| name | configuring-experiment-rollout |
| description | Guides rollout configuration for experiments: variant splits, overall rollout percentage, and the critical disambiguation when a user mentions a specific percentage. Covers both initial setup and mid-experiment changes.
TRIGGER when: user mentions a rollout percentage, asks about variant splits, wants to change distribution on a running experiment, or asks 'who sees what variant?'
DO NOT TRIGGER when: user is asking about metrics, analytics, or experiment results. |
Configuring experiment rollout
This skill answers: Who sees what variant?
Recommended approach: equal split + adjust rollout percentage
In most cases, experiments work best with an equal split. If you want to limit exposure to the test variant, adjust the rollout percentage instead.

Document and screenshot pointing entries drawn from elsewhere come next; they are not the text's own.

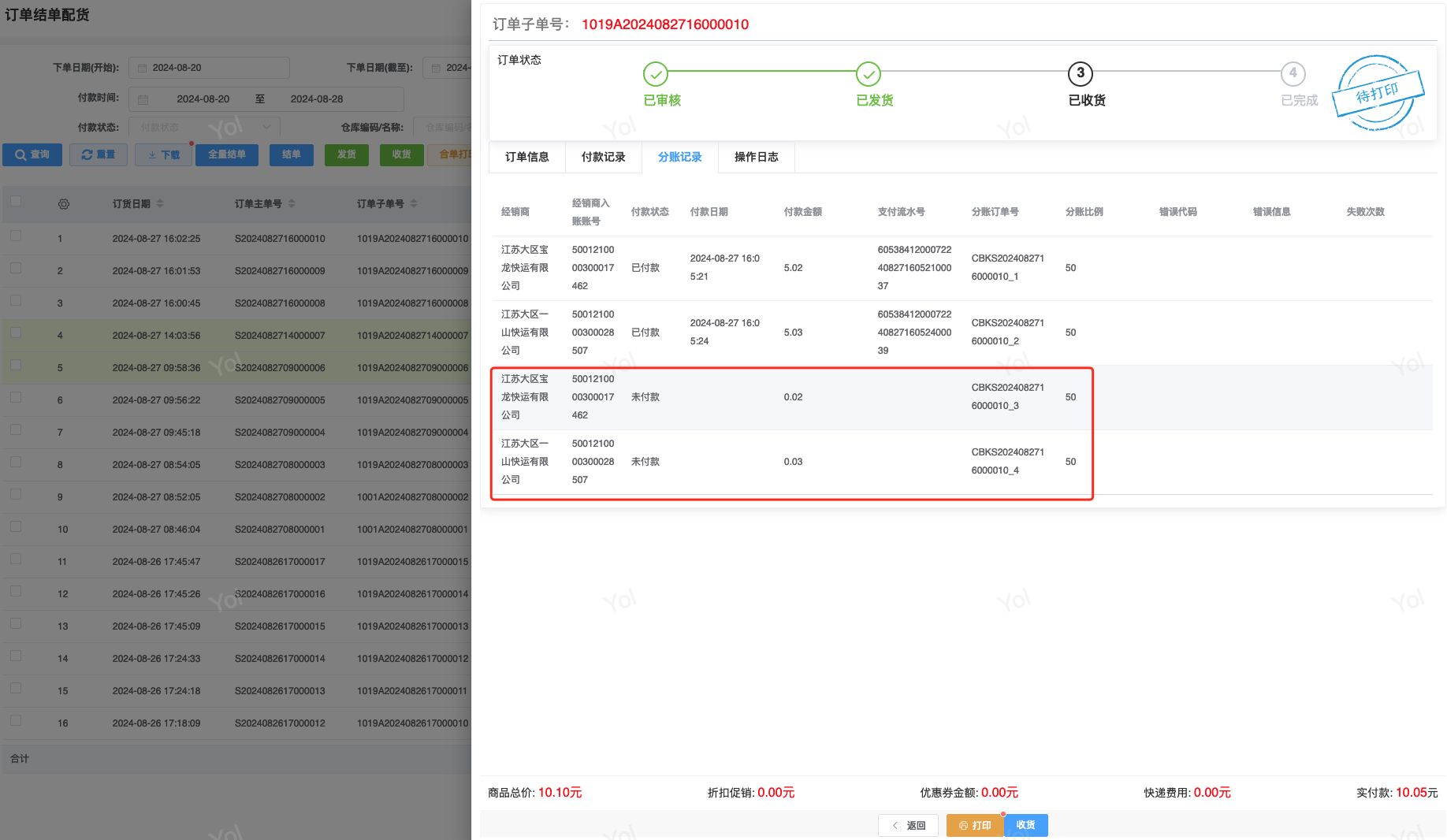
Task: Click the 下载 download button
Action: (163, 155)
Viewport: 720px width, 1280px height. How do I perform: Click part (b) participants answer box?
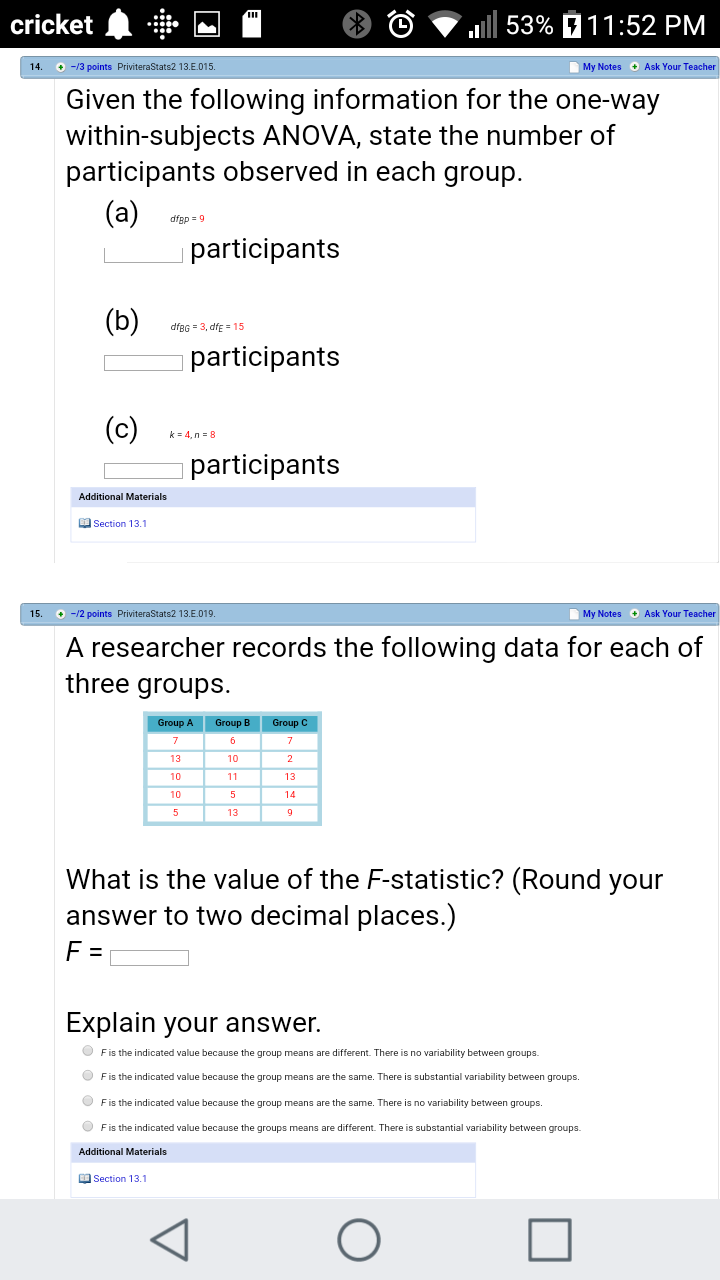[144, 362]
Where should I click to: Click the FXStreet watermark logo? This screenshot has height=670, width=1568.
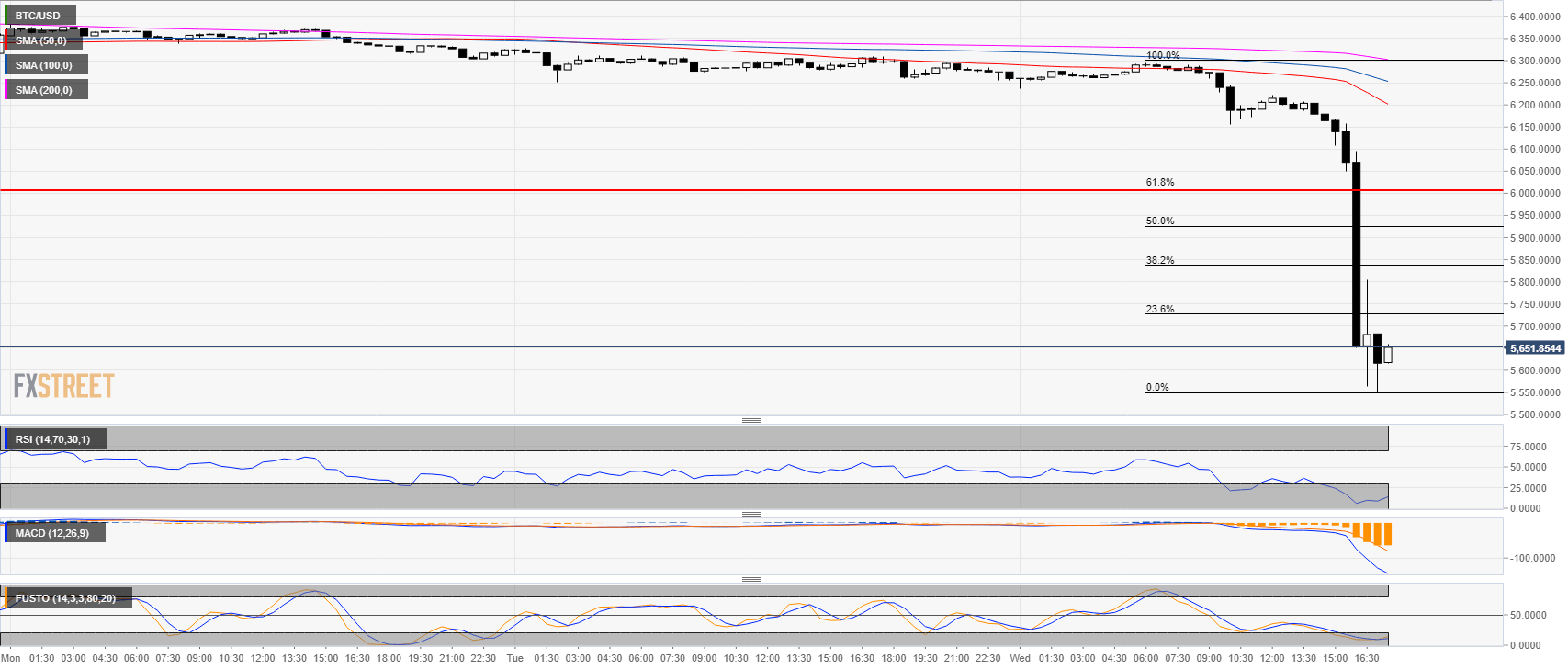click(x=63, y=385)
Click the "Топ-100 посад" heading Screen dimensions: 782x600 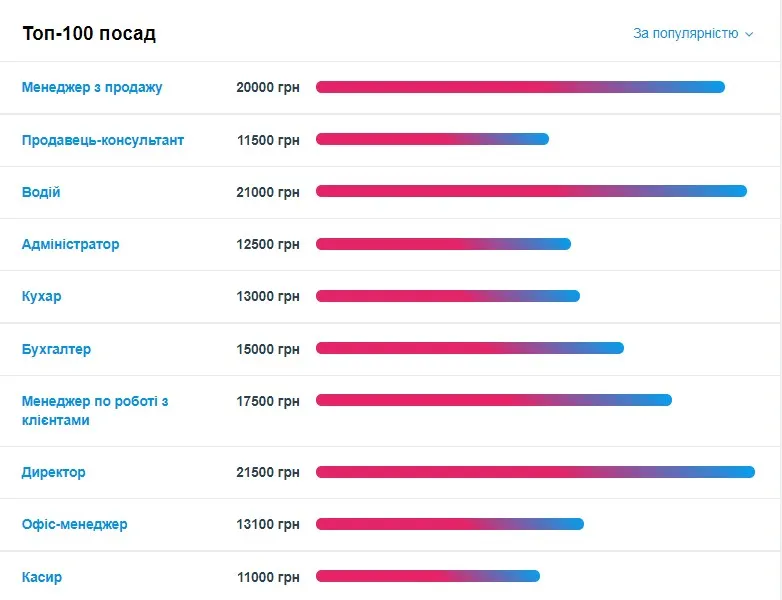coord(89,34)
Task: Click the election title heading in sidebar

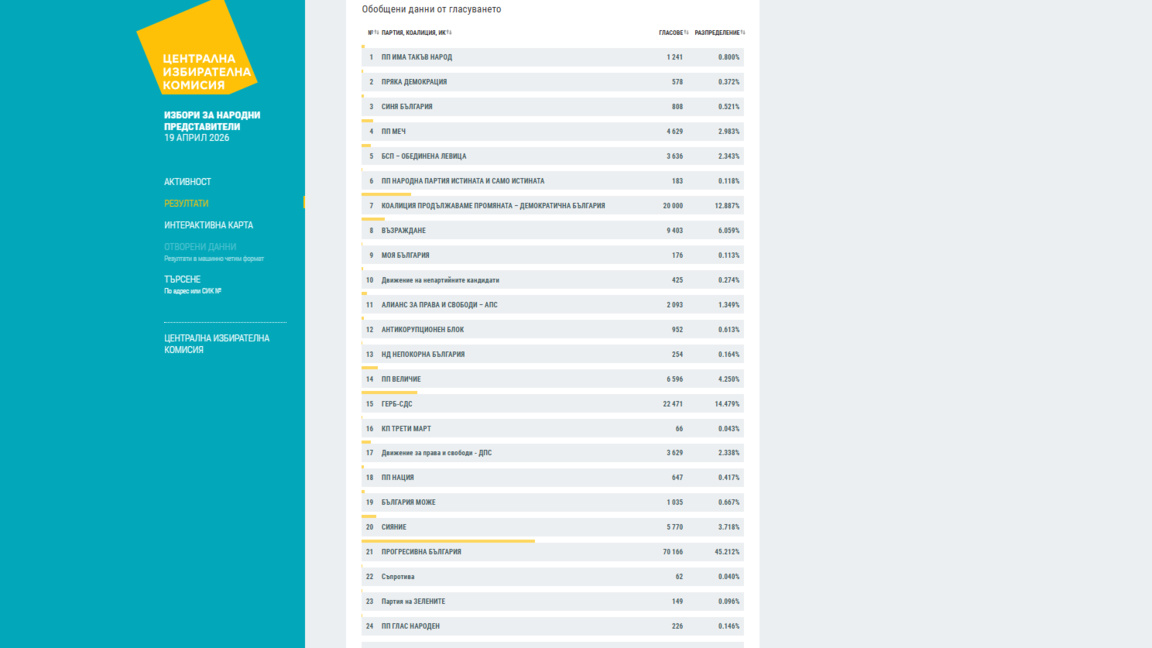Action: click(x=212, y=121)
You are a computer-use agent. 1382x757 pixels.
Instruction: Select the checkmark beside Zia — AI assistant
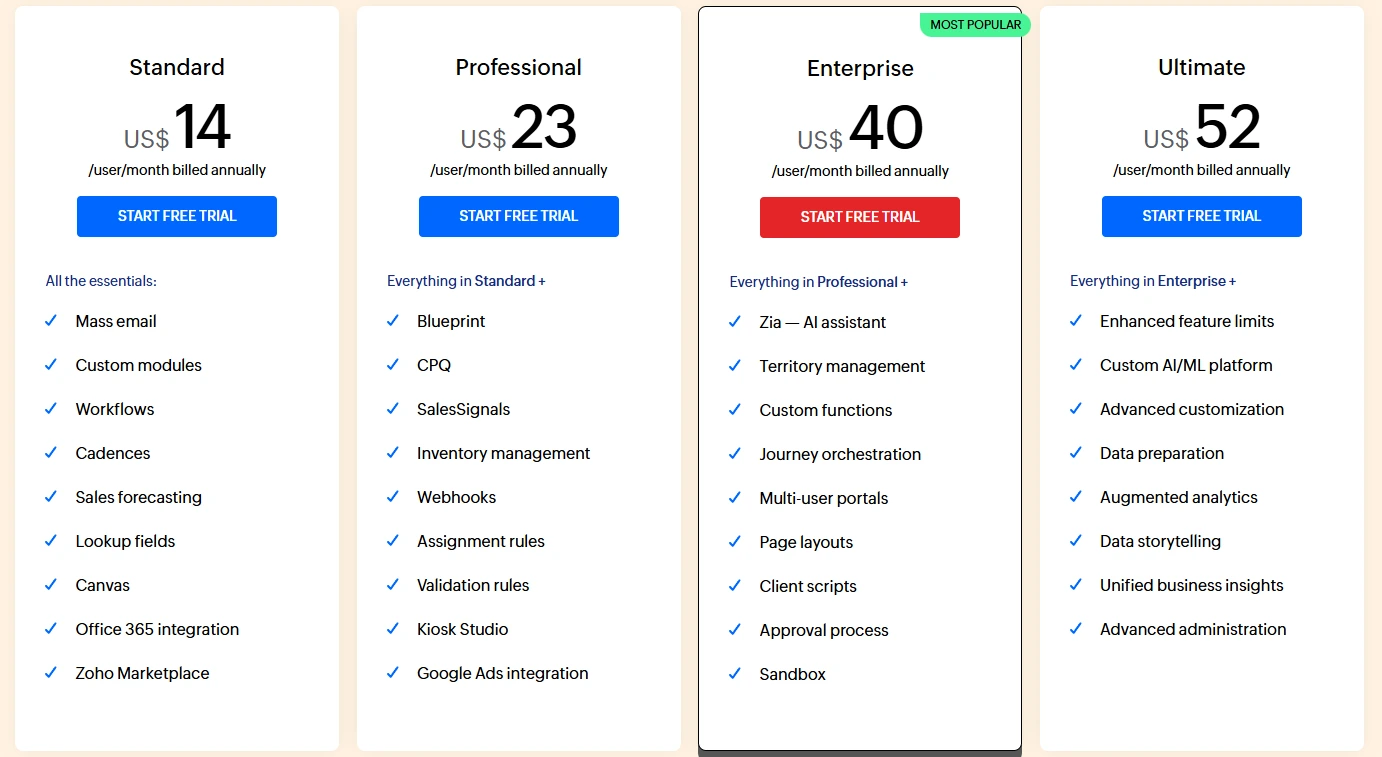735,322
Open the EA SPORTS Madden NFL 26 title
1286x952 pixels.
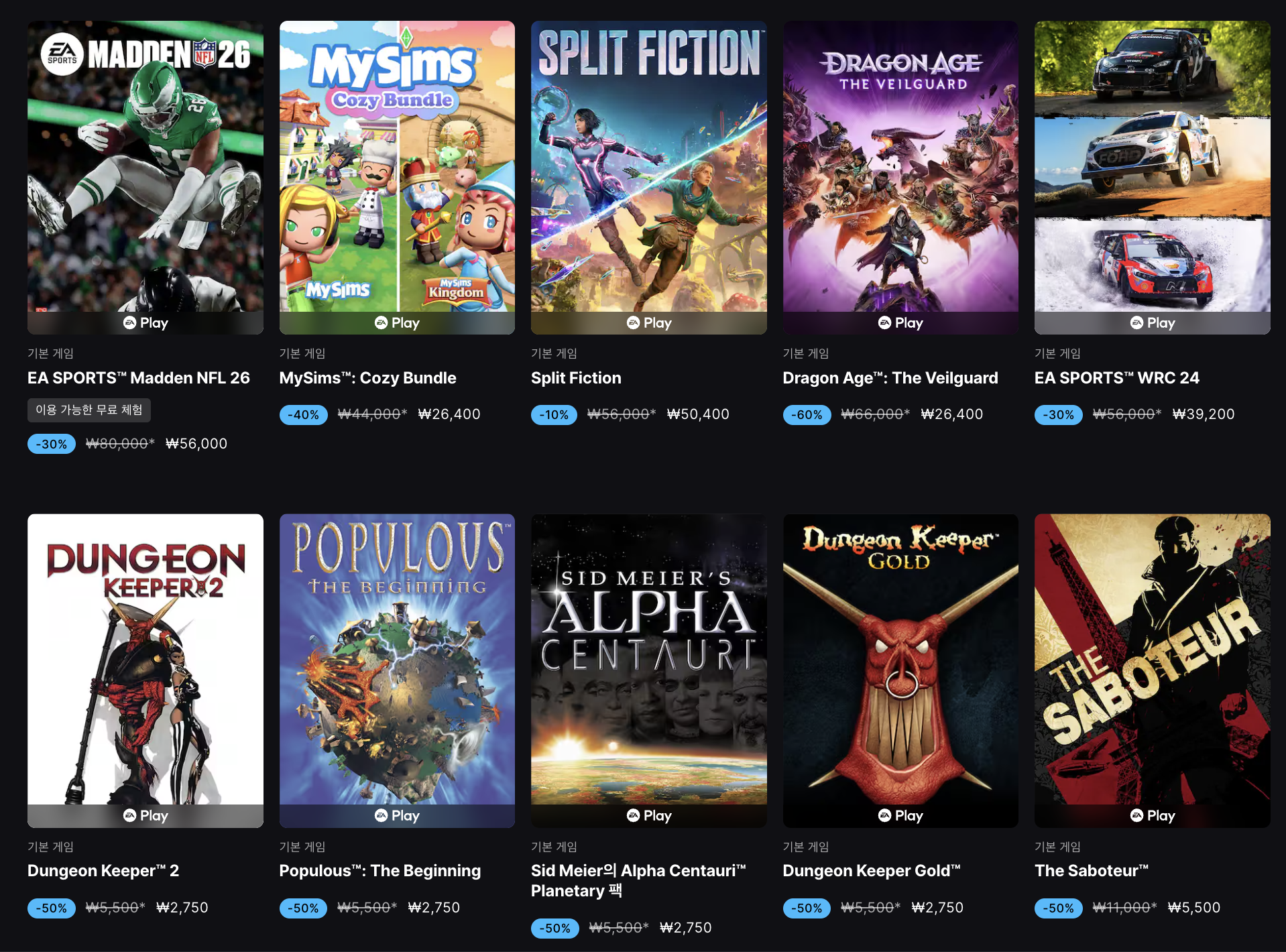(x=139, y=378)
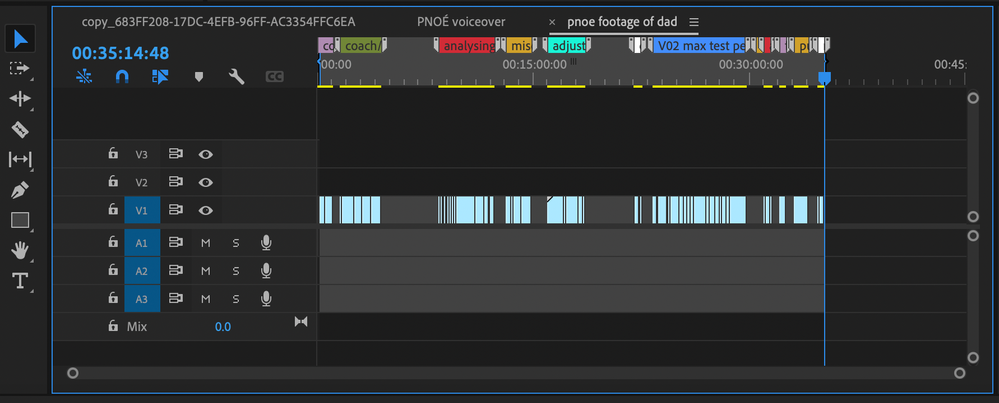Click the playhead timecode 00:35:14:48
Viewport: 999px width, 403px height.
[x=120, y=53]
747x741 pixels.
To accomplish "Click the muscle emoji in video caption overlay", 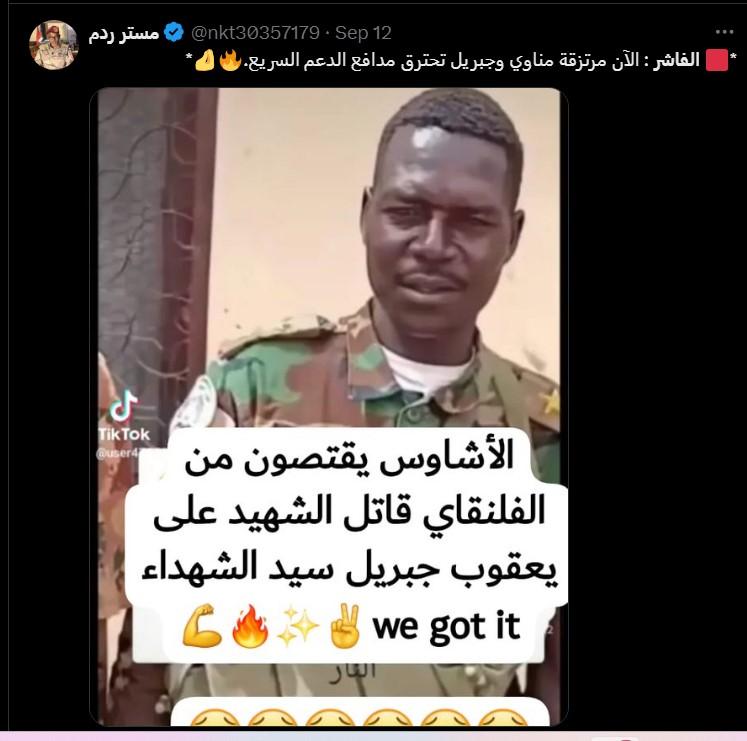I will click(202, 626).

Why equal splits are better:
- Equal splits maximize statistical power — each variant has the same sample size
- Equal splits balance traffic and thus reach significance faster
- Increasing user exposure throughout the experiment through increasing rollout is clean (changing split mid-experiment can cause users to switch variants, which is bad for user experience and data quality)
Always default to an equal split unless the user explicitly requests otherwise.
The two rollout controls
There are two separate controls that determine who sees what. Both are set via parameters.
1. Variant split (parameters.feature_flag_variants)
How users inside the experiment are distributed across variants.
- Array of
{key, name, split_percent} — percentages must sum to 100
- First variant must have key
"control" — this is the baseline
- Minimum 2 variants, maximum 20
- Default: control 50% / test 50%
If the user says "A/B/C test", map the baseline to "control" and create additional variants for the others.
2. Overall rollout (parameters.rollout_percentage)
What percentage of all users enter the experiment at all. Default: 100%.
Users not included are excluded entirely — they don't see any variant and are not part of the analysis.
How they interact
These two controls multiply:
| Overall rollout | Variant split | % seeing test | % in analysis |
|---|
| 100% | 50/50 | 50% | 100% |
| 100% | 75/25 control/test | 25% | 100% |
| 50% | 50/50 | 25% | 50% |
| 25% | 50/50 | 12.5% | 25% |
The disambiguation question
When a user mentions a specific percentage (e.g. "roll out to 25%", "test on 25% of users"), this is always ambiguous. You MUST ask before proceeding:
There are two ways to get 25% of users seeing the test variant:
- Reduced rollout with equal split (recommended): 50% overall rollout with a 50/50 control/test split.
Only 50% of users enter the experiment, and of those, half see test.
Result: 25% see test, 50% are in the analysis.
This is the recommended approach — equal splits maximize statistical power.
- Asymmetric split: 100% overall rollout with a 75/25 control/test split.
All users enter the experiment, but only 25% see test.
Result: 25% see test, 100% are in the analysis.
Asymmetric splits reduce statistical power on the smaller variant.
Both achieve the same user-facing outcome. The difference:
- Who sees what variant? — same in both options
- Who is included in the analysis? — option 1: 50% of users, option 2: all users
- Statistical power — option 1 gives equal power to each variant; option 2 favors control
Which approach do you prefer?
Adjust the numbers to match whatever percentage the user requested.
Persist flag across authentication steps
This option (ensure_experience_continuity on the feature flag) is only relevant when:
- The feature flag is shown to both logged-out AND logged-in users
- You need the same variant assignment before and after login
This is not compatible with all setups. Learn more: https://posthog.com/docs/feature-flags/creating-feature-flags#persisting-feature-flags-across-authentication-steps
Only mention this to the user if their use case involves pre/post-authentication experiences.
Resolving experiments
Rollout changes require an experiment ID. If the user refers to an experiment by name
or description (e.g. "change rollout on my signup test"), load the finding-experiments
skill to resolve it to a concrete ID before proceeding.
Changing rollout on a running experiment
Any change to rollout or variant split on a running experiment affects both user experience and statistical validity.
You MUST warn the user and get explicit confirmation before making the change.
Do NOT silently apply the change — even if the user asked for it directly.
Present the warning covering both perspectives:
- Who sees what variant? — will users switch variants or lose a feature?
- Who is in my analysis? — how does this affect data quality?
Exception: Increasing rollout (without changing the split) is generally safe — no users switch variants, more users are added cleanly.
See references/changing-distribution-after-launch.md for detailed warnings, what to tell the user, and when to recommend alternatives.